---------- Records for the task
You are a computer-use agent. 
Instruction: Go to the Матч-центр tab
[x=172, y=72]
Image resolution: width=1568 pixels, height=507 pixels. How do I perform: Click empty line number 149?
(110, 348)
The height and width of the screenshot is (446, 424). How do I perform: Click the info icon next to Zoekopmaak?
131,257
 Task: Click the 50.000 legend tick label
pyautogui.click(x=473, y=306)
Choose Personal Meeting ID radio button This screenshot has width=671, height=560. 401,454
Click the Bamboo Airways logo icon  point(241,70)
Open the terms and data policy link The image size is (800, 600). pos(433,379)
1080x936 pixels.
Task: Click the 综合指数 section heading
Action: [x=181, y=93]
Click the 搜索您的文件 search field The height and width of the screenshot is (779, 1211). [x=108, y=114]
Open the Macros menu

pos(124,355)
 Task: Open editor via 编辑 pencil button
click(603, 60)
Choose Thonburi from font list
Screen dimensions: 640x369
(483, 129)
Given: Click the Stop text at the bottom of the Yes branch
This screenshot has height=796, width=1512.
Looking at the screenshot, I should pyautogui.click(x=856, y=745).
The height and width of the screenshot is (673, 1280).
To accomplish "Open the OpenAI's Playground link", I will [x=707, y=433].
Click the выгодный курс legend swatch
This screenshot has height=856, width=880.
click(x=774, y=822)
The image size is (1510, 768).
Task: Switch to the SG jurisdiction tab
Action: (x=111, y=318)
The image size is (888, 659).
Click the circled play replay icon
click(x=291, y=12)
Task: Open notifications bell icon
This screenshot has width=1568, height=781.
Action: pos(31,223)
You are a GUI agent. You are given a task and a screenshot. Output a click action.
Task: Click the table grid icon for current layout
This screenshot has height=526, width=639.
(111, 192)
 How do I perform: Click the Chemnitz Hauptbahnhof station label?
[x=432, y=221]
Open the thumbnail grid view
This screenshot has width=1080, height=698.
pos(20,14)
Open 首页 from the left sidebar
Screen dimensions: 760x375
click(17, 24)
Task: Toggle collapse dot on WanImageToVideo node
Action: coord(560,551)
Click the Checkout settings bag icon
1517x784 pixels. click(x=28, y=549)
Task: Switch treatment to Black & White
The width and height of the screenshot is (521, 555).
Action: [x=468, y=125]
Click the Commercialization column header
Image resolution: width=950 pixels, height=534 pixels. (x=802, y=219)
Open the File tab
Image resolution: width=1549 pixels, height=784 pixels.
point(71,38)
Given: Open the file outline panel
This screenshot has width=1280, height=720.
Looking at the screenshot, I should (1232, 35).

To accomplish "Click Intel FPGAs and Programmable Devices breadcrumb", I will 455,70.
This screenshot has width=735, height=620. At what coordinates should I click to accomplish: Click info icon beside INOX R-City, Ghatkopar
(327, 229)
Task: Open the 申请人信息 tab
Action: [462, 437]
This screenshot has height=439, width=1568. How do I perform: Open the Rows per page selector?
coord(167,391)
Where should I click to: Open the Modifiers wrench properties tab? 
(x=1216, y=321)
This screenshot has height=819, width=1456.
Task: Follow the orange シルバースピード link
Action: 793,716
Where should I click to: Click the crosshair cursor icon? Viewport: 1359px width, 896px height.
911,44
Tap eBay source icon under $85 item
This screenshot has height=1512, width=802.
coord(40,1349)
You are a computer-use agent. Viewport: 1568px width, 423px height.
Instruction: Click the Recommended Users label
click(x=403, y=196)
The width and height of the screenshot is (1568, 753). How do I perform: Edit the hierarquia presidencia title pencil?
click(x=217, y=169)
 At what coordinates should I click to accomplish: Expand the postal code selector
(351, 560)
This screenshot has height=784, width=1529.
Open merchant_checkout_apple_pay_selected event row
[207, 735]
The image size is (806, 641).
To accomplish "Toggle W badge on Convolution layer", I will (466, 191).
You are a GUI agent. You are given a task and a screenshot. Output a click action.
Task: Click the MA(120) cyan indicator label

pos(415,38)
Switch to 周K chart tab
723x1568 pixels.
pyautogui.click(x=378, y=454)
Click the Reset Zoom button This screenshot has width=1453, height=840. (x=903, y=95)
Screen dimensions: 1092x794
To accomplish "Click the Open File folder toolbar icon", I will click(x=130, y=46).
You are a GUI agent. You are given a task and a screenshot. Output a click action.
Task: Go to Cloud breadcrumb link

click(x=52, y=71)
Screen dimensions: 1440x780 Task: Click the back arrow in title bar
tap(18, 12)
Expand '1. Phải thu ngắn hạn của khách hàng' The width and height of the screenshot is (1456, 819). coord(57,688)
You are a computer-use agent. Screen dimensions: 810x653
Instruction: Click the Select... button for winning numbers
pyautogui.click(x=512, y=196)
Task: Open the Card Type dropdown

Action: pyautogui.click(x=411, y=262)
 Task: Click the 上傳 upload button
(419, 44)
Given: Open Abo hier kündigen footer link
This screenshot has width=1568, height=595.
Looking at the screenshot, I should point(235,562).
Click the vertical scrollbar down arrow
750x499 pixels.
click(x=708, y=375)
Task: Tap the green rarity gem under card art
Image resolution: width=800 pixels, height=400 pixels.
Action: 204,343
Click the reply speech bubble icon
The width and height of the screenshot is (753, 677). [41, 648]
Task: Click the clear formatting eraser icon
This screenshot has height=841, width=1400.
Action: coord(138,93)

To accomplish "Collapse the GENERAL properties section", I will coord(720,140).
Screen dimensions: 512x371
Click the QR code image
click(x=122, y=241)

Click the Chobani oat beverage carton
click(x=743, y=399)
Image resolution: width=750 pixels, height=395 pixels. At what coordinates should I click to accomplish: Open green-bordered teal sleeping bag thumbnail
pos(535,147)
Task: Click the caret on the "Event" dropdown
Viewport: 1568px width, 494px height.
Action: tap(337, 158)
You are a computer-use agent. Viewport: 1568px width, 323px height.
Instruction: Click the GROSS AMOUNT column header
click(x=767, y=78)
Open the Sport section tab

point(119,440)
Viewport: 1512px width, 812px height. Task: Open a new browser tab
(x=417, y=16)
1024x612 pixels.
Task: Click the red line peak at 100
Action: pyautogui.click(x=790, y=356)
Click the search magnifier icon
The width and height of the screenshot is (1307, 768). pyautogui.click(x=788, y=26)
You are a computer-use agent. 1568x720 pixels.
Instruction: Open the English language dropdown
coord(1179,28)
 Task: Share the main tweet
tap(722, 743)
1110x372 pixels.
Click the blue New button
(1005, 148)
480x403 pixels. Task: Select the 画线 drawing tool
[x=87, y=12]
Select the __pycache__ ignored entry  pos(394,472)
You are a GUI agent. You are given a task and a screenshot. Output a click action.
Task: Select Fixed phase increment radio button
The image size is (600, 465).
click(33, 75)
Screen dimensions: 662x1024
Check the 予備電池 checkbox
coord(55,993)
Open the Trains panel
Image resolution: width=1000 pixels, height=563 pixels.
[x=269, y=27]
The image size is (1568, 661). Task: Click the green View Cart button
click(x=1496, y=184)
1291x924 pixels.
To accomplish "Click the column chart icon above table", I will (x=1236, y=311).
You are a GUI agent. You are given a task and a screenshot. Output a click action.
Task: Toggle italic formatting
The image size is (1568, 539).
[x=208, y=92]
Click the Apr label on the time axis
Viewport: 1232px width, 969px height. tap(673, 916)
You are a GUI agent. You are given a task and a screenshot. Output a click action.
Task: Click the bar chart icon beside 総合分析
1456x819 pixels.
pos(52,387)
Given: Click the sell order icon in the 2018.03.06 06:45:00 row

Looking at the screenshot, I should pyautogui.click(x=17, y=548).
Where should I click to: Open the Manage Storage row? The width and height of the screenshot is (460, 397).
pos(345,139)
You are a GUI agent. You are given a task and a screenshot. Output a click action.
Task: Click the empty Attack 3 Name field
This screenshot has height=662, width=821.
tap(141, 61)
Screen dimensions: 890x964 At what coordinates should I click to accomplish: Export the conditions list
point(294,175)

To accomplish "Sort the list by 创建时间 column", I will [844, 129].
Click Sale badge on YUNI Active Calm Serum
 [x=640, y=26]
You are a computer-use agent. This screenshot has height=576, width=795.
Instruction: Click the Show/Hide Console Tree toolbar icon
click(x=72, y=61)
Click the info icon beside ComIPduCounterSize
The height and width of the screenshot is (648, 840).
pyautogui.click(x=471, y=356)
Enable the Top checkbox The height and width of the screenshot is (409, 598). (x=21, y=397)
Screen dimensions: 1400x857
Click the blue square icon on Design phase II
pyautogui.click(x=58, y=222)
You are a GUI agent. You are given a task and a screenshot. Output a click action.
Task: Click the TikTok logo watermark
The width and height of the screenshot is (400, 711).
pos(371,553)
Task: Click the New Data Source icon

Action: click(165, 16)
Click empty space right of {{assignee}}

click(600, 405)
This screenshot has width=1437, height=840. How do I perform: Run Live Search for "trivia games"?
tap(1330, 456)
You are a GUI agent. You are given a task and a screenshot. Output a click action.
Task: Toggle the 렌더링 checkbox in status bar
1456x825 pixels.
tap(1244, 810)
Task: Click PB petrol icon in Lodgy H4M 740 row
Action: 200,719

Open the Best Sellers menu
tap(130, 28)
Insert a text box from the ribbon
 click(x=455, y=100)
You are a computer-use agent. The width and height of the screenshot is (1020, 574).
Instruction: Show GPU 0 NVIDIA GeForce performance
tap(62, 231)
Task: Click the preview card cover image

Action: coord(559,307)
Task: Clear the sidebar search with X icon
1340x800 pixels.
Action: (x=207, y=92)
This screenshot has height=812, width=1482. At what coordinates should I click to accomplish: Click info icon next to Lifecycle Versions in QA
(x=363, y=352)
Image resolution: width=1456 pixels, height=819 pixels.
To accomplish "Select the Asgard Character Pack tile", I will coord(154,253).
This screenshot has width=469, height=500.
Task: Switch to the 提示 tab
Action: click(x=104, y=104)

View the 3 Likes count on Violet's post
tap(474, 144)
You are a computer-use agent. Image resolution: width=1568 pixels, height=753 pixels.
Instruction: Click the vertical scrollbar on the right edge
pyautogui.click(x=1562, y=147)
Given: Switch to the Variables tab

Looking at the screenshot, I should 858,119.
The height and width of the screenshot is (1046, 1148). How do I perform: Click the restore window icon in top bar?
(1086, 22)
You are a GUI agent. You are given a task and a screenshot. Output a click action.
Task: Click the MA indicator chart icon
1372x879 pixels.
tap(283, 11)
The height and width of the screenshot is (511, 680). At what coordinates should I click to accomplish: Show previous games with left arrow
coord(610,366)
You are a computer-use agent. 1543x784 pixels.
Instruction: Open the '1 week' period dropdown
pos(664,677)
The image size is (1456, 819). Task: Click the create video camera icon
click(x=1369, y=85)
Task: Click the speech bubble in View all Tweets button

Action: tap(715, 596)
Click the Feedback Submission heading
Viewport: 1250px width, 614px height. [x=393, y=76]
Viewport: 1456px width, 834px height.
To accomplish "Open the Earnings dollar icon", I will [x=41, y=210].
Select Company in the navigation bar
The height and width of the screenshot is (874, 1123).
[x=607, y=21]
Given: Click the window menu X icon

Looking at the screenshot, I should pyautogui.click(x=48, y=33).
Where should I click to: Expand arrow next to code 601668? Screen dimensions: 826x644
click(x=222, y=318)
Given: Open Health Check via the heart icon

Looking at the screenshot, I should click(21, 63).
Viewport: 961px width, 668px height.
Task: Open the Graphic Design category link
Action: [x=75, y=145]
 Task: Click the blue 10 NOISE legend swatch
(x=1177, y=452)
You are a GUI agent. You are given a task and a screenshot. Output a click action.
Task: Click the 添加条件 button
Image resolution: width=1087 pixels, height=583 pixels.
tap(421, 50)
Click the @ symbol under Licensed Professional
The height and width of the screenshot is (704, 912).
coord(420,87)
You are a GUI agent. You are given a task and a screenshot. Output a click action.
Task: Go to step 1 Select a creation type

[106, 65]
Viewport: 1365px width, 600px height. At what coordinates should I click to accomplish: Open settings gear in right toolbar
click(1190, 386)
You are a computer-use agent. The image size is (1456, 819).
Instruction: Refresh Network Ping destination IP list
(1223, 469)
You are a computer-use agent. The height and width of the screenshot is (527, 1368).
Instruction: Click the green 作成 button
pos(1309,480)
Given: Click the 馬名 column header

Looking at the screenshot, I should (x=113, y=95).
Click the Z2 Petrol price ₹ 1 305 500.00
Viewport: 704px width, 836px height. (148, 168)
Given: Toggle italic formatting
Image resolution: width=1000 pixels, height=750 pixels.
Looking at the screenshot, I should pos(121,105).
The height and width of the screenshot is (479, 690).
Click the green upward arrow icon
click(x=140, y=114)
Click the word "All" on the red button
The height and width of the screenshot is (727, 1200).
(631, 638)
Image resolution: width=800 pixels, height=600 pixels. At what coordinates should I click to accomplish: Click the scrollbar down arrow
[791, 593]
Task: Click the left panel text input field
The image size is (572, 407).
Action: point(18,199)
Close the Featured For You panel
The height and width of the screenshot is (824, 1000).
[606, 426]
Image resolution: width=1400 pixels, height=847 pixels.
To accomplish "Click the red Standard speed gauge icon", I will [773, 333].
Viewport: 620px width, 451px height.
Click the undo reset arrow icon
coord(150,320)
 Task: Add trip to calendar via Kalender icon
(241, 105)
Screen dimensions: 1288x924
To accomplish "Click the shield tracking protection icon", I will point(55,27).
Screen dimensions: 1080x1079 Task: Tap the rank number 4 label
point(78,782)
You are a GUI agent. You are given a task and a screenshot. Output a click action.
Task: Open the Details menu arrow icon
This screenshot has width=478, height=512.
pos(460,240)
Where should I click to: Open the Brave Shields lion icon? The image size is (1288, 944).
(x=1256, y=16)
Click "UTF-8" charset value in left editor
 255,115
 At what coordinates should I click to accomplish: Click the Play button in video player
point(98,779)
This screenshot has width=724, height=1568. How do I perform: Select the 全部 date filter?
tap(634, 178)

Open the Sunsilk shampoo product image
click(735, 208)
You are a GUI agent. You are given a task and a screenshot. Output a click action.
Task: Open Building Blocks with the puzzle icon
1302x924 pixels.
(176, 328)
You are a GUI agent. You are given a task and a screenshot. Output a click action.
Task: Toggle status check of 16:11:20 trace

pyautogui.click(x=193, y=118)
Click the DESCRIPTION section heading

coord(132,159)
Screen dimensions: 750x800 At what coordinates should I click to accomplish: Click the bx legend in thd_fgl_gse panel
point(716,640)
--------------------
**Request:** Lay out the lines as a Markdown table with the columns "Row" and "Text", starting with the line that contains "You are a computer-use agent. 1543x784" and going on through the line that contains "[x=607, y=21]". Include only those lines and skip any blank ones.

**Result of the task:**
| Row | Text |
|---|---|
| 1 | You are a computer-use agent. 1543x784 pixels. |
| 2 | Instruction: Open the '1 week' period dropdown |
| 3 | pos(664,677) |
| 4 | The image size is (1456, 819). Task: Click the create video camera icon |
| 5 | click(x=1369, y=85) |
| 6 | Task: Click the speech bubble in View all Tweets button |
| 7 | Action: tap(715, 596) |
| 8 | Click the Feedback Submission heading |
| 9 | Viewport: 1250px width, 614px height. [x=393, y=76] |
| 10 | Viewport: 1456px width, 834px height. |
| 11 | To accomplish "Open the Earnings dollar icon", I will [x=41, y=210]. |
| 12 | Select Company in the navigation bar |
| 13 | The height and width of the screenshot is (874, 1123). |
| 14 | [x=607, y=21] |